5. Il motivo è fondato e va accolto.
Trovano applicazione nella specie i seguenti principi già affermati da questa Corte in analoghe fattispecie (ex multis, Cass. nn. 6554 del 2019, 29176/18, 17518/2018, 28186/2017, 24953/2017, 20327/2016, 15432/2014): l’art. 1, comma 2, del d.lgs. n. 276 del 2003, nel prevedere che “il presente decreto non trova applicazione per le pubbliche amministrazioni e per il loro personale” è chiaro nell’individuare il destinatario della esclusione, riferita all’intero decreto innanzitutto nell’ente pubblico;
non è ravvisabile il prospettato vizio di eccesso di delega rispetto alla legge n. 30/2003, art. 6, in quanto questo riguarda esclusivamente i rapporti fra legge delegante e decreto legislativo delegato, ma viene meno nei casi in cui il legislatore, intervenendo nuovamente sul testo normativo, trasformi la natura della norma da legge in senso materiale a legge in senso formale, affrancandola dal vizio di eccesso di delega, come si è verificato nella specie (cfr. Cass. 15432/2014 cit., che, attraverso il richiamo alla ordinanza della Corte Costituzionale n. 5 del 2013, ha evidenziato come la disciplina della responsabilità solidale del committente, dettata dall’art. 29 del d.lgs. n. 276 del 2003, è stata oggetto di plurimi interventi del legislatore, successivi ed estranei al rapporto di delegazione, che hanno fatto venire meno ogni rilevanza dell’eventuale vizio originario);
l’art. 9 del decreto-legge n. 76 del 2013, conv. con modif. nella legge n. 99 del 2013, nella parte in cui prevede la inapplicabilità del suddetto articolo 29 ai contratti di appalto stipulati dalle pubbliche amministrazioni di cui all’art. 1 del d.lgs. n. 165 del 2001 ha esplicitato, senza innovare il quadro normativo previgente, un precetto già desumibile dal testo originario del richiamato art. 29 e dalle successive integrazioni.

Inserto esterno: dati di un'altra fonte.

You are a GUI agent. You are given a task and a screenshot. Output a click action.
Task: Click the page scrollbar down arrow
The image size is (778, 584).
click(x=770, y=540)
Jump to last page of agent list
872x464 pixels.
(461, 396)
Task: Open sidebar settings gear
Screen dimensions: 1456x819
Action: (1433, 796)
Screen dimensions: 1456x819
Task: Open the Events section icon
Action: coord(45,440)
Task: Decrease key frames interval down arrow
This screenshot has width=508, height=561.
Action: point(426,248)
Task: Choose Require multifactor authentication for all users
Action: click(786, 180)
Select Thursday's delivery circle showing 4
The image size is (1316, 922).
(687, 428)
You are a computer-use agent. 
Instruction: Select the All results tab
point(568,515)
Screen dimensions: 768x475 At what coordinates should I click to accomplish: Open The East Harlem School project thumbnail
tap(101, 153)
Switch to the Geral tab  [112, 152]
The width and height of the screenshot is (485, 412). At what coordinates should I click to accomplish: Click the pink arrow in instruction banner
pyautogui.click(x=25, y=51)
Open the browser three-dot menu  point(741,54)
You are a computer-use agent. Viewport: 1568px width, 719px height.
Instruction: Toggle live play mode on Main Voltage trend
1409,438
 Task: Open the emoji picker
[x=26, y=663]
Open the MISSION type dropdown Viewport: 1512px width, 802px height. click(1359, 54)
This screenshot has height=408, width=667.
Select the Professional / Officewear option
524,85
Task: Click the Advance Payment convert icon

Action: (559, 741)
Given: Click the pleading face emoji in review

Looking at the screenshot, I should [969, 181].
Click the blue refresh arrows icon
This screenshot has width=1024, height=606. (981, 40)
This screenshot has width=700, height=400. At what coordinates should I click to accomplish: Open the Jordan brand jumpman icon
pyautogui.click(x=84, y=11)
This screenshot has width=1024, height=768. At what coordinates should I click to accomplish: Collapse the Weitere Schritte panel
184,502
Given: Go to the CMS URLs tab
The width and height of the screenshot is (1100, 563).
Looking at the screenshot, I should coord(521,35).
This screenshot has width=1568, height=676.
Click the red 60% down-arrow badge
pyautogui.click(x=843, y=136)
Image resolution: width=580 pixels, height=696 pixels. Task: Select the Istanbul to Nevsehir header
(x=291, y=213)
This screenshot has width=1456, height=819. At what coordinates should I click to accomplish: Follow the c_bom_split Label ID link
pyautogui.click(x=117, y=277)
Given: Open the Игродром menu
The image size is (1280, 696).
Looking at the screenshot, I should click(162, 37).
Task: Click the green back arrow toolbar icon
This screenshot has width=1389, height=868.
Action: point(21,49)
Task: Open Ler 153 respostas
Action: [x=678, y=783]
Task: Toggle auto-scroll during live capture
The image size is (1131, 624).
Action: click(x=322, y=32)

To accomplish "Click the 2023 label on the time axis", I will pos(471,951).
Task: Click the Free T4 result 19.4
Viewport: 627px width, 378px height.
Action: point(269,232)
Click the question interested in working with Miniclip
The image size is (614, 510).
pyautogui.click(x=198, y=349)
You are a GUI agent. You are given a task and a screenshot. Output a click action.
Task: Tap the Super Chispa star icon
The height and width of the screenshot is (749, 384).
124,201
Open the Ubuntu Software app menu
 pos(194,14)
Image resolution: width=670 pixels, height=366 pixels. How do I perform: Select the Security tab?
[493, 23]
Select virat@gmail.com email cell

All’orientamento giurisprudenziale innanzi richiamato il Collegio intende dare continuità condividendone le ragioni esposte, da intendersi qui richiamate ex art. 118 disp. att. cod. proc. civ..
6. La Corte accoglie il ricorso. Cassa la sentenza impugnata e decidendo nel merito rigetta la domanda ex art. 29 del d.lgs. n. 276 del 2003.
7. Compensa tra le parti le spese dell’intero giudizio tenuto conto dei contrastanti orientamenti della giurisprudenza di merito.
P.Q.M.
Accoglie il ricorso nei sensi di cui in motivazione. Cassa la sentenza impugnata e decidendo nel merito rigetta la domanda ex art. 29 del d.lgs. n. 276 del 2003. Compensa tra le parti le spese dell’intero giudizio.